### Extrait choisi
____________

Mais plus que les chiffres impressionnants en eux-mêmes, ce qui compte, c’est la nature très politique de cette répression. L’exemple, toujours cité, mais à juste titre tellement il est évocateur, est la poursuite et la condamnation pénale de Gambetta, le tribun républicain qui fut le grand opposant de l’époque. Dans son fameux discours tenu dans un banquet à Lille le 15 août 1877, le chef de l’opposition républicaine avait lancé, à l’adresse du maréchal Mac Mahon, sa fameuse formule : « Quand la France aura fait entendre sa voix souveraine […], il faudra se soumettre ou se démettre ». Or, le journal La République française, proche de l’avocat républicain, avait reproduit des larges extraits de ce discours de Lille. Il est poursuivi, ainsi que Gambetta, par le Parquet. Le tribunal correctionnel de la Seine condamne ce dernier à 3 ans de prison et à 2 000 francs d’amende, estimant que l’infraction d’offense était constatée pour les raisons suivantes : « Attendu que cette phrase contient une menace, que la menace est une offense, et que cette offense vise et atteint la loyauté, l’honneur, la dignité et par conséquent la personne du Président de la République ». On admirera le syllogisme que contient un tel raisonnement et on comprend, à la lecture d’un tel jugement, le risque d’arbitraire que peut contenir le délit d’offense quand il est ainsi interprété par les juges répressifs. 

Quoi qu’il en soit, l’affaire Gambetta ne s’arrête pas là car le discours de Lille fut repris par Gambetta dans sa circulaire électorale dans laquelle on pouvait lire : « La France condamnera la politique dictatoriale, elle ne laissera au chef du pouvoir exécutif, transformé en candidat plébiscitaire, d’autre alternative que de se soumettre ». Le texte fut affiché sur les murs de Paris. Cité devant la 9ème chambre correctionnelle de Paris, Gambetta fut à nouveau condamné à 3 mois de prison et 4 000 francs d’amende le 12 octobre 1877. L’affaire fit grand bruit, à tel point qu’on en trouve un écho dans la Correspondance de Flaubert qui exerça sa raillerie contre Mac Mahon : « Est-ce grotesque ? Quel four ! Ce guerrier, illustre par la pile gigantesque qu’il a reçue, comme d’autres le sont par leurs victoires, est-ce assez drôle ? […] L’Ordre moral en effet atteint au délire de la stupidité. Exemple : le procès Gambetta »

En pratique, ces condamnations n’eurent aucun effet car Gambetta, qui avait évidemment fait opposition au premier jugement, puis appel, arriva au pouvoir avant que le jugement pût être exécuté et le nouveau ministère républicain de Dufaure fit abandonner la poursuite du procès. La leçon d’une telle affaire ne fait aucun doute : les procès pour offense lancés par le pouvoir sous Mac Mahon « ressemblèrent davantage à des règlements de comptes politiques qu’à la mise en œuvre d’une répression justifiée ». Le spectre de la justice politique hante toujours les abords de l’offense.

____________

### Données brutes

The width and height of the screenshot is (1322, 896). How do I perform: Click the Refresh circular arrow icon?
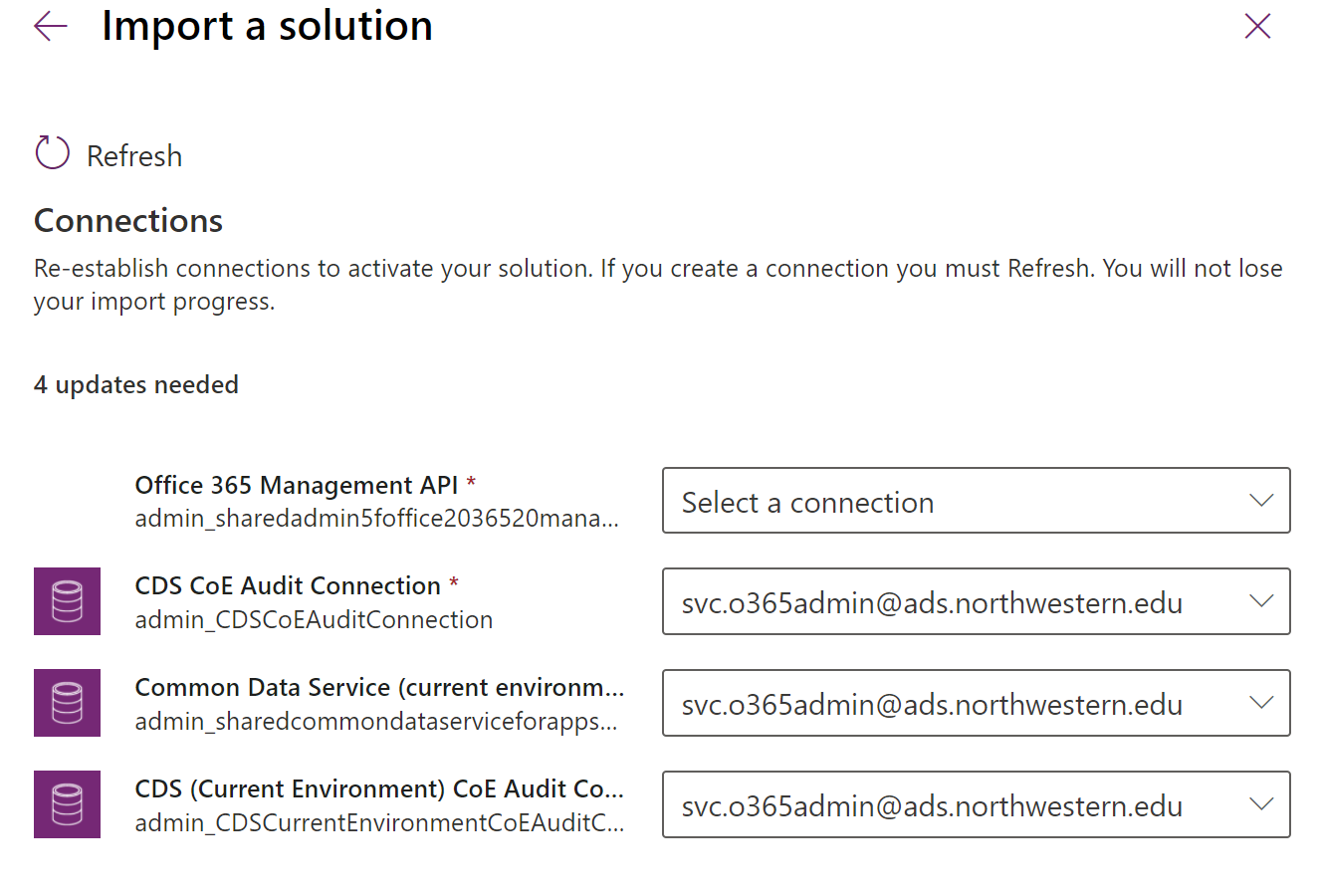tap(51, 152)
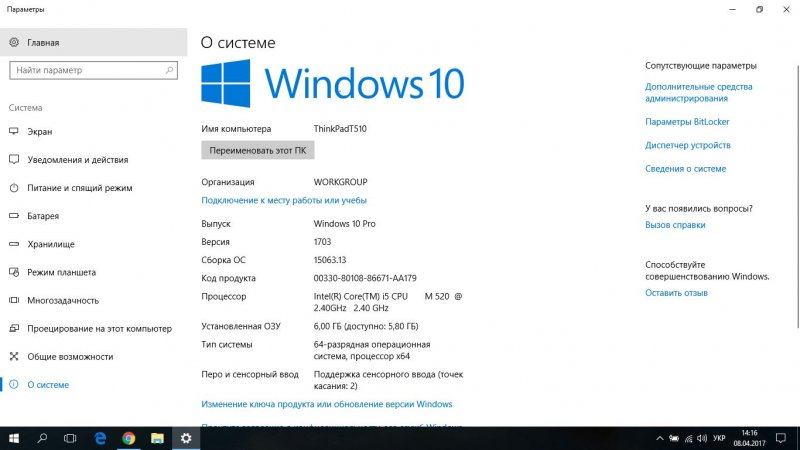Viewport: 800px width, 450px height.
Task: Click the Task View taskbar icon
Action: point(71,438)
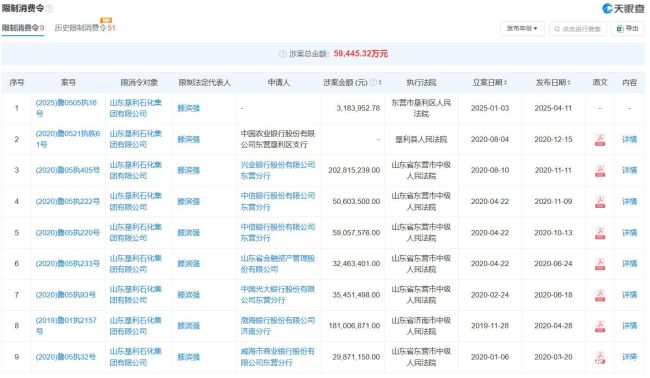Open case link (2025)鲁0505执16号

pos(66,108)
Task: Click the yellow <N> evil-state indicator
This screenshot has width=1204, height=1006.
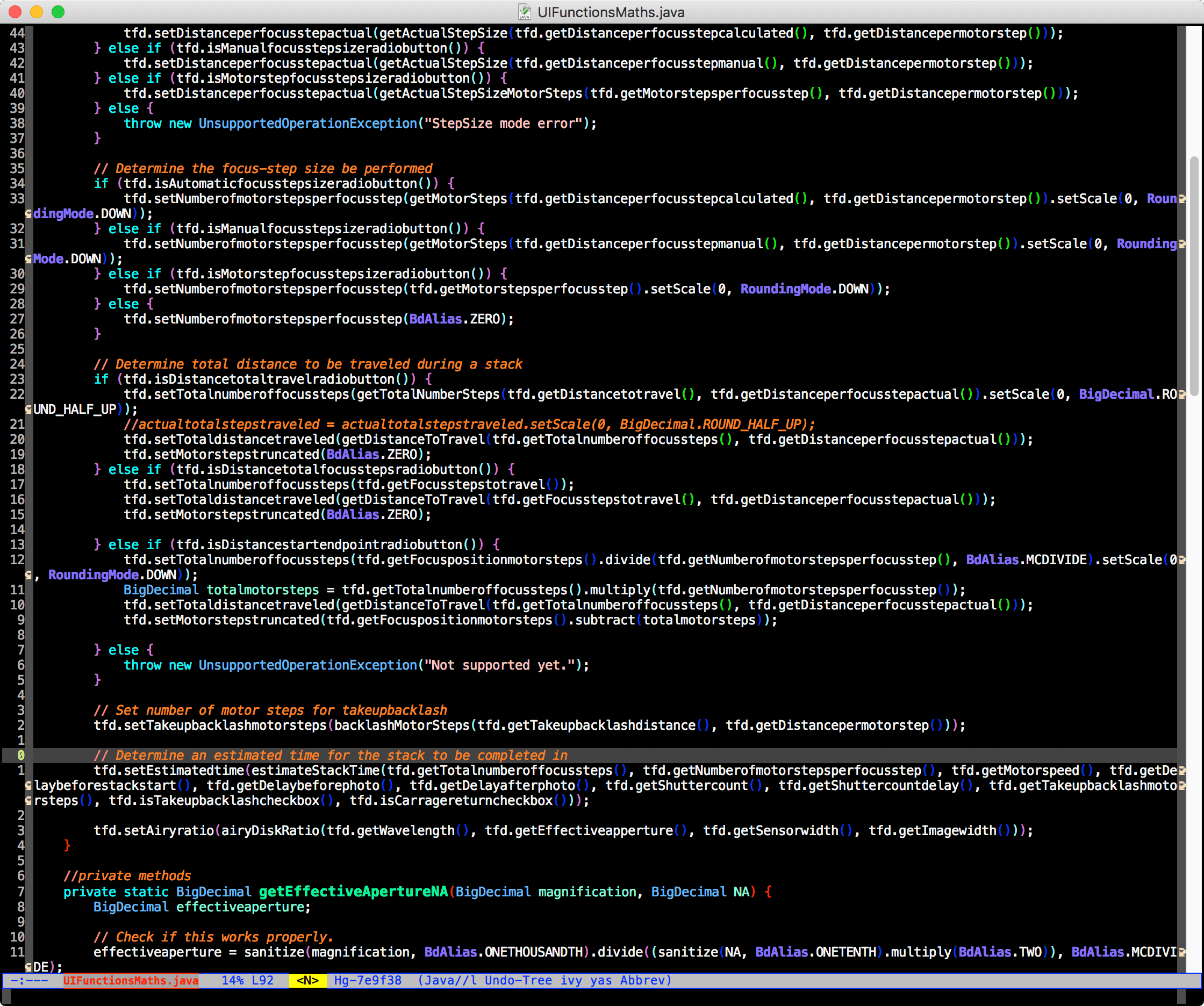Action: 308,980
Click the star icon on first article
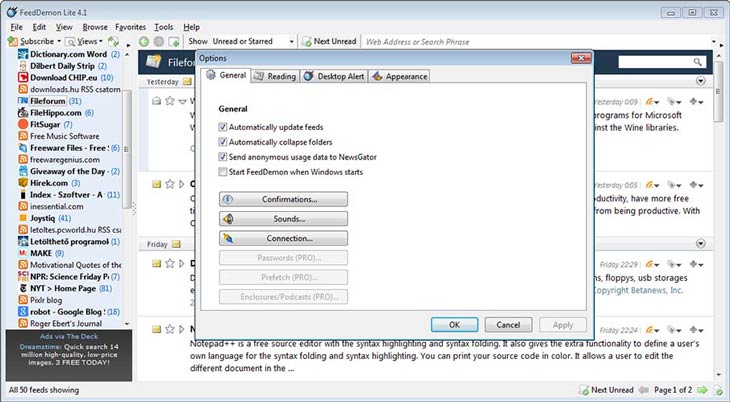This screenshot has width=730, height=402. click(x=169, y=101)
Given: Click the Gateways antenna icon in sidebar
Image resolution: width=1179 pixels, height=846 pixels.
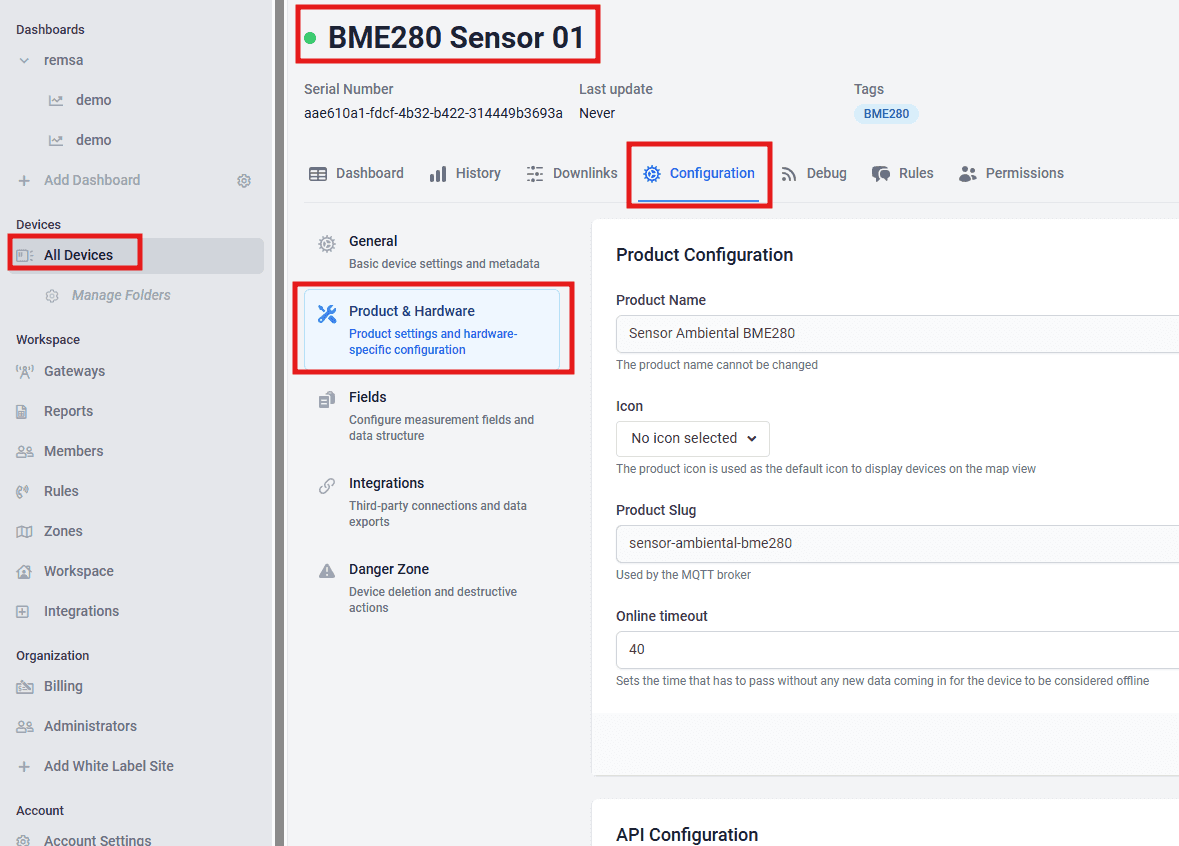Looking at the screenshot, I should [25, 371].
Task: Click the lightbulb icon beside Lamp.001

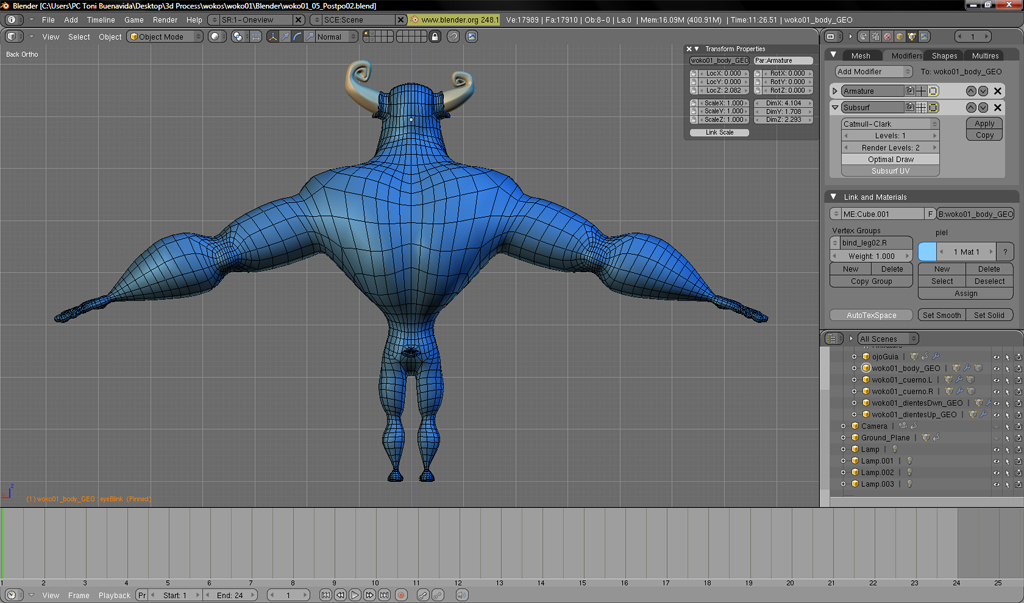Action: tap(909, 461)
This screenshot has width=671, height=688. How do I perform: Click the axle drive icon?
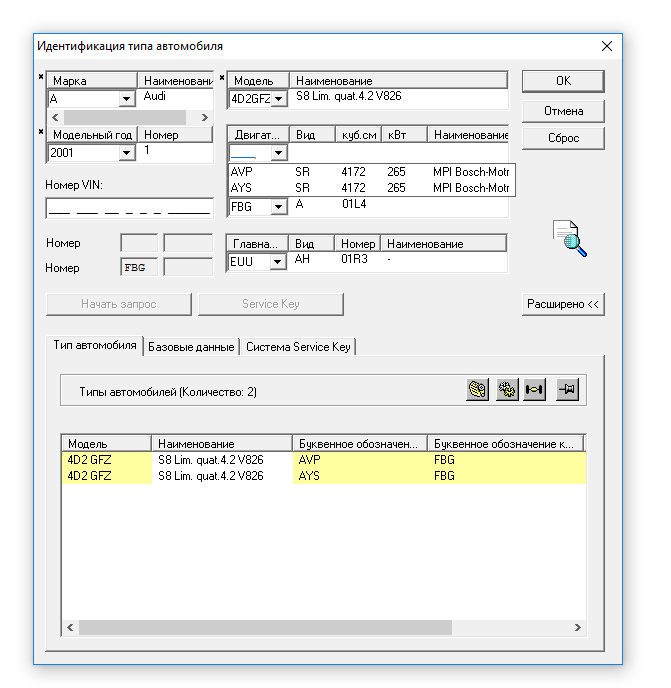(535, 391)
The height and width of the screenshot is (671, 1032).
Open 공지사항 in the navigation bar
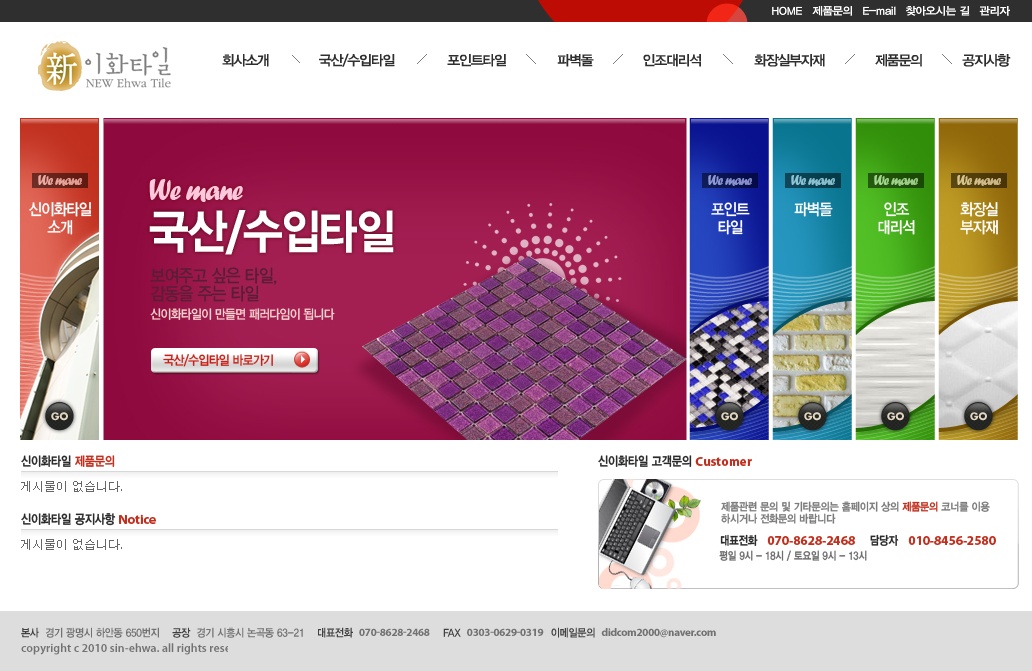tap(985, 61)
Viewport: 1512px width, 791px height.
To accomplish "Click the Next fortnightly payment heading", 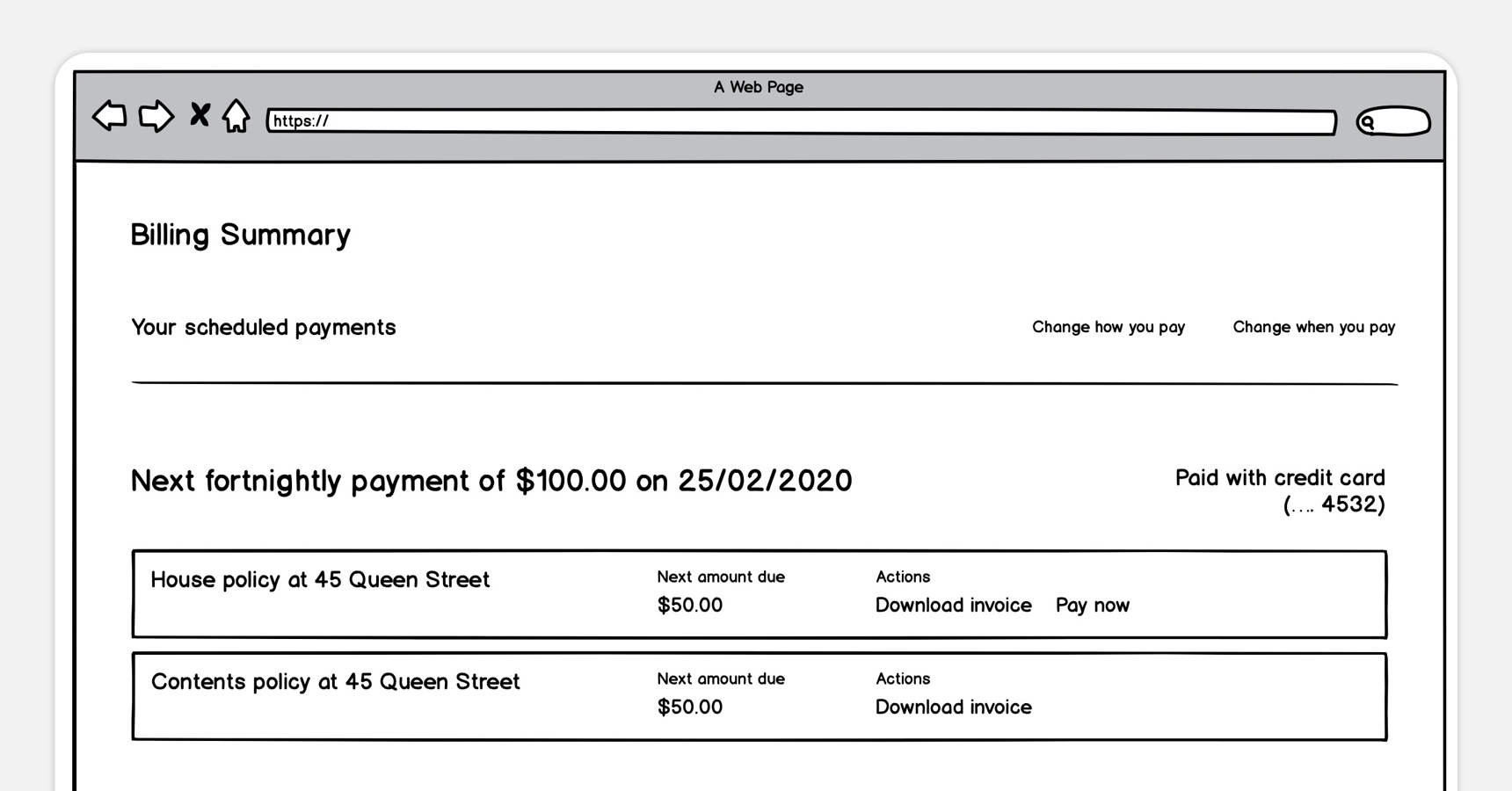I will [491, 481].
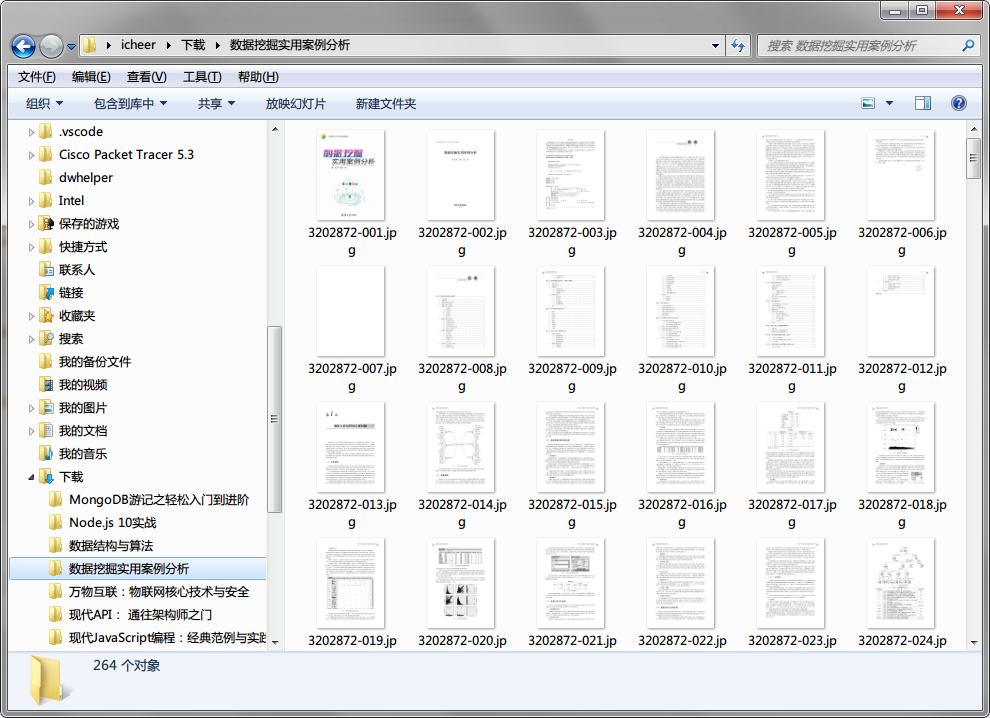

____________

### Consignes
a - Relevez toutes les personnes désignées par leur nom dans l'extrait sur l'affaire Gambetta.
b - Poursuivez l'extrait sur l'affaire Gambetta à la suite de sa dernière phrase.

### Réponses
a - Gambetta, Mac Mahon, Flaubert, Dufaure

b -
Si l’on a tenu à rappeler le « précédent Mac Mahon, c’est pour mentionner le fait que les républicains qui élaborèrent la grande charte de la presse, avec la loi de 1881, étaient bien placés pour connaître l’existence de ce danger et le risque d’une dénaturation du procès pour offense en procès pour délit d’opinion politique. Ils étaient bien résolus à ne pas faire de l’offense l’arme politique qu’avait utilisée Mac Mahon ; ils n’entendaient pas créer un délit aussi liberticide que le délit d’offense tel qu’il existait en tant qu’offense au roi, dans la loi de 1819, et surtout dans la loi de 1835, ou en tant qu’offense au chef de l’État dans le sénatus-consulte de 1853 et dans la loi utilisée par Mac Mahon. Certes, comme on le verra, ils étaient divisés en deux camps, ceux qui tendaient à privilégier l’ordre en souhaitant une répression de l’offense, et ceux qui privilégiaient la liberté et craignaient par-dessus tout le retour, avec le délit d’offense, à une sorte de police de la pensée incompatible avec l’ethos républicain. Mais si les premiers l’ont emporté en incriminant l’offense au président de la République, ils ont tenté de le faire en respectant certains principes afin d’éviter de retomber dans les ornières du délit d’opinion politique.

2. La loi de 1881 incrimine le délit d’offense, mais en le limitant

 

Avec le délit d’offense, la loi sur la presse du 29 juillet 1881 semble renouer avec les délits antérieurs en reconnaissant un délit spécial, protégeant une seule personne, le président de la République. Mais l’intention du législateur fut bien d’encadrer au maximum ce délit pour éviter les dérives antérieures d’une interprétation arbitraire d’une telle infraction dérogatoire au droit commun.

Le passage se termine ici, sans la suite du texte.